Directive: Swap "Buffer after" for "Buffer before" in the listing lines that begin at the line containing "Task: Click into Buffer after (mins) field" and end after the line containing "The height and". Return only those lines, with everything else unchanged.

Dataset records:
--- --- ---

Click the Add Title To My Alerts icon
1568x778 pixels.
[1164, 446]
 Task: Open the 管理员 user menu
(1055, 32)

--- --- ---

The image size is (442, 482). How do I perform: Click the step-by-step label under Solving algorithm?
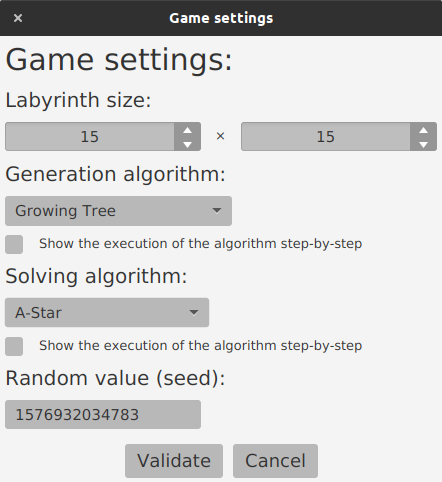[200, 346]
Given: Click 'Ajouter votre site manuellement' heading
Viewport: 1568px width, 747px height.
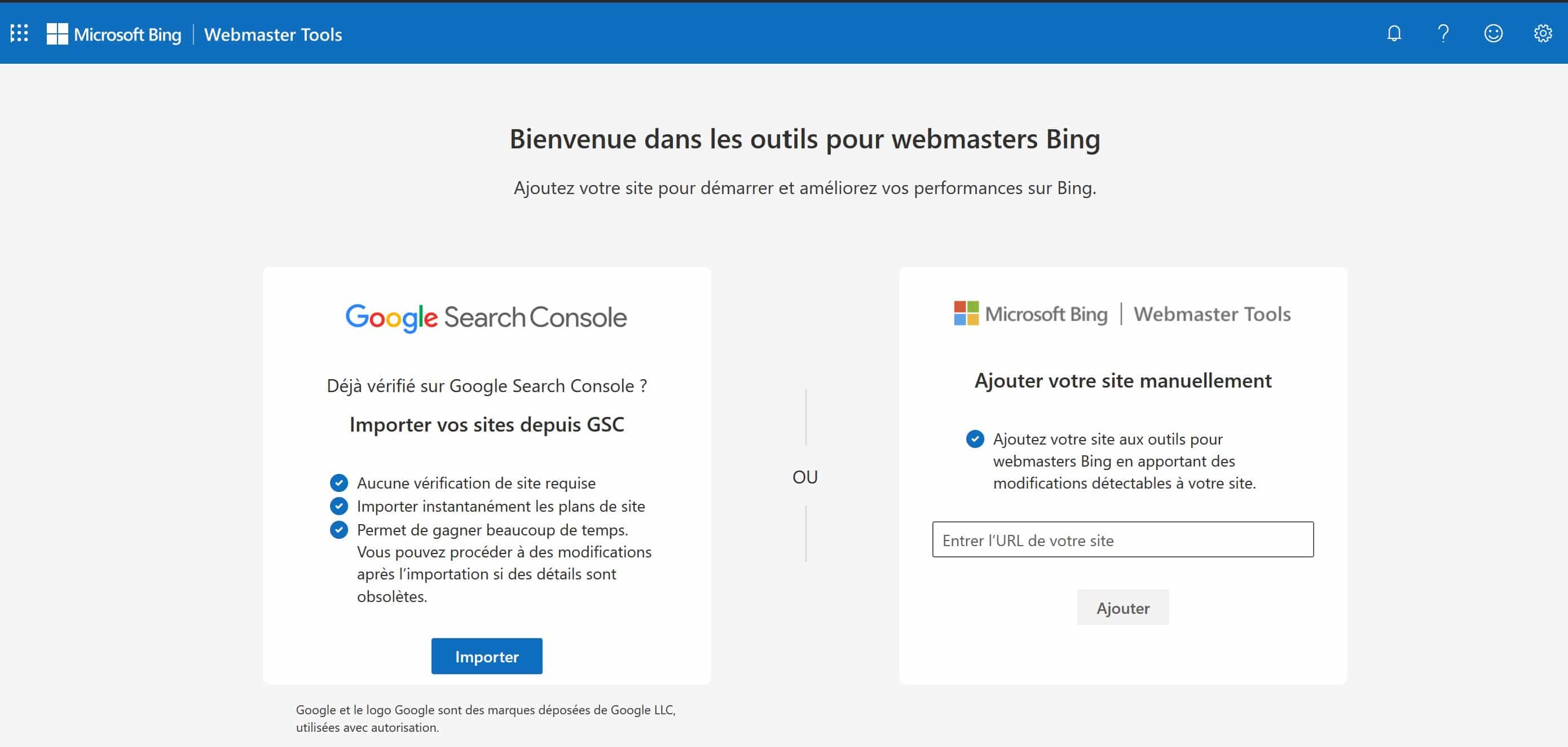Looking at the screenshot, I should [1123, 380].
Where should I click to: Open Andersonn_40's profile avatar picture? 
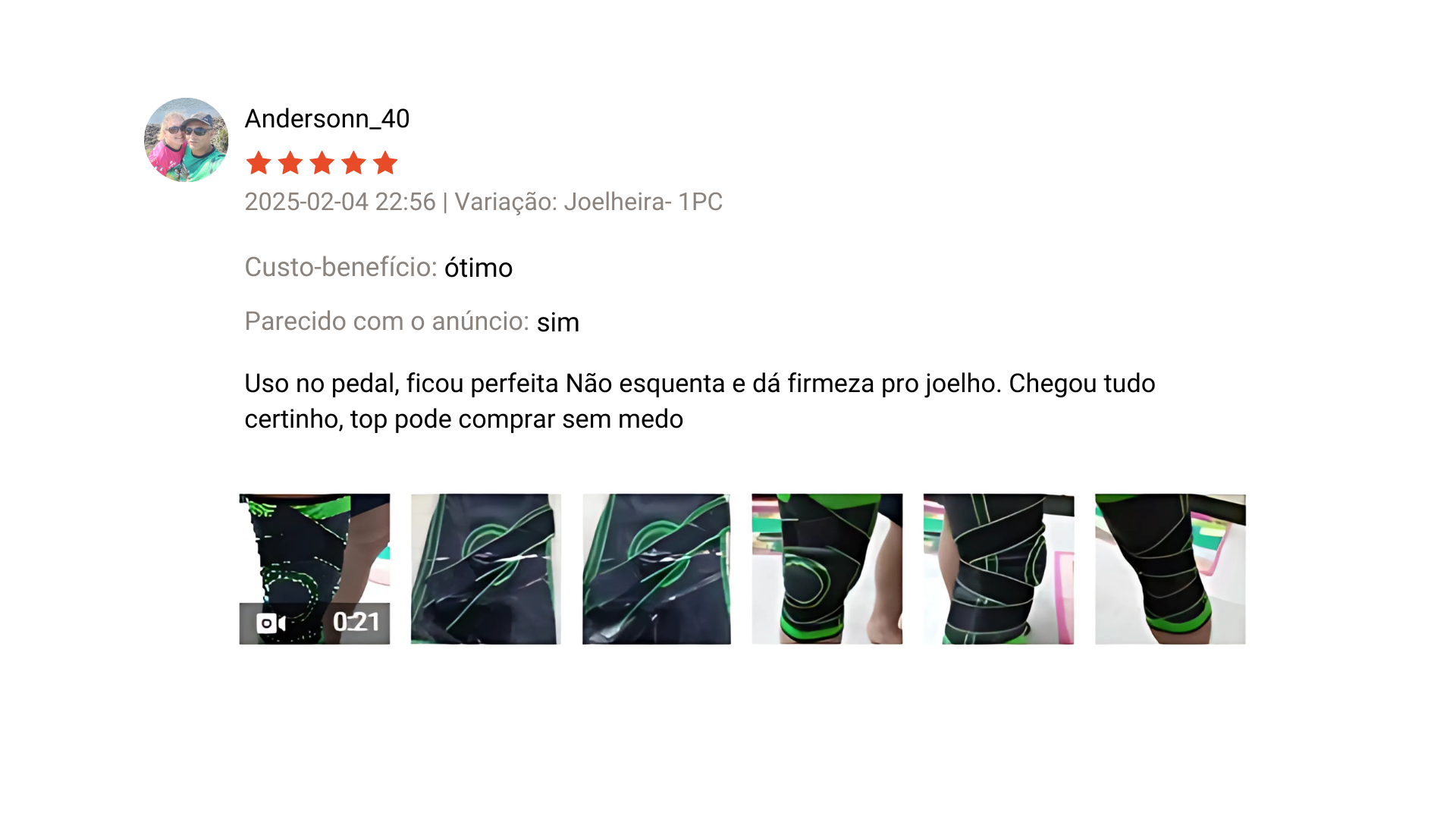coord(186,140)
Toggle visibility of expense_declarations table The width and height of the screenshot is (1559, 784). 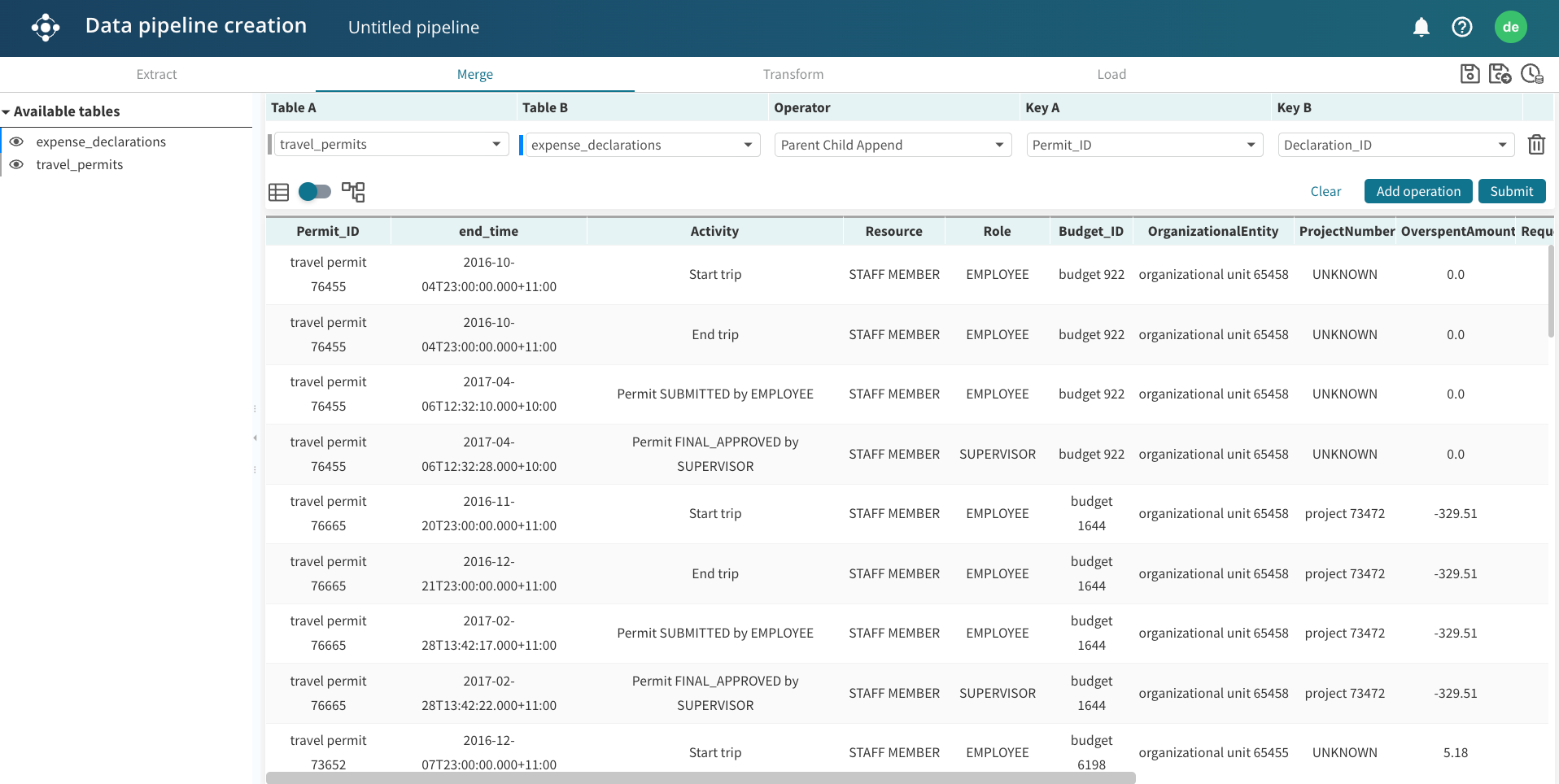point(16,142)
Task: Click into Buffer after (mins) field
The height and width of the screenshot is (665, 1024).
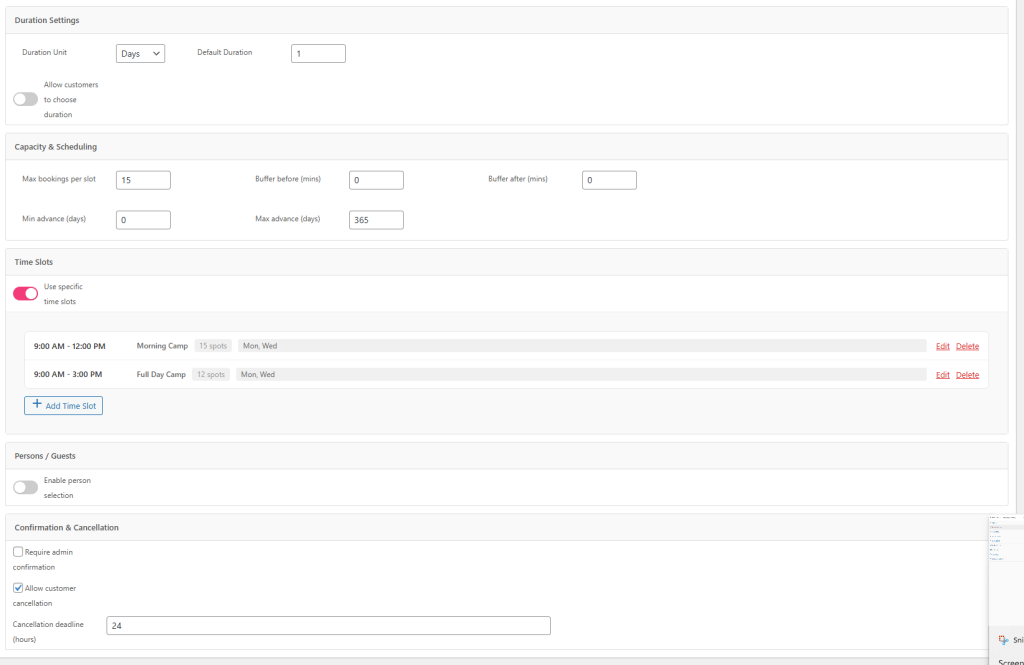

--- --- ---

Correct answer:
Task: Click into Buffer before (mins) field
The height and width of the screenshot is (665, 1024).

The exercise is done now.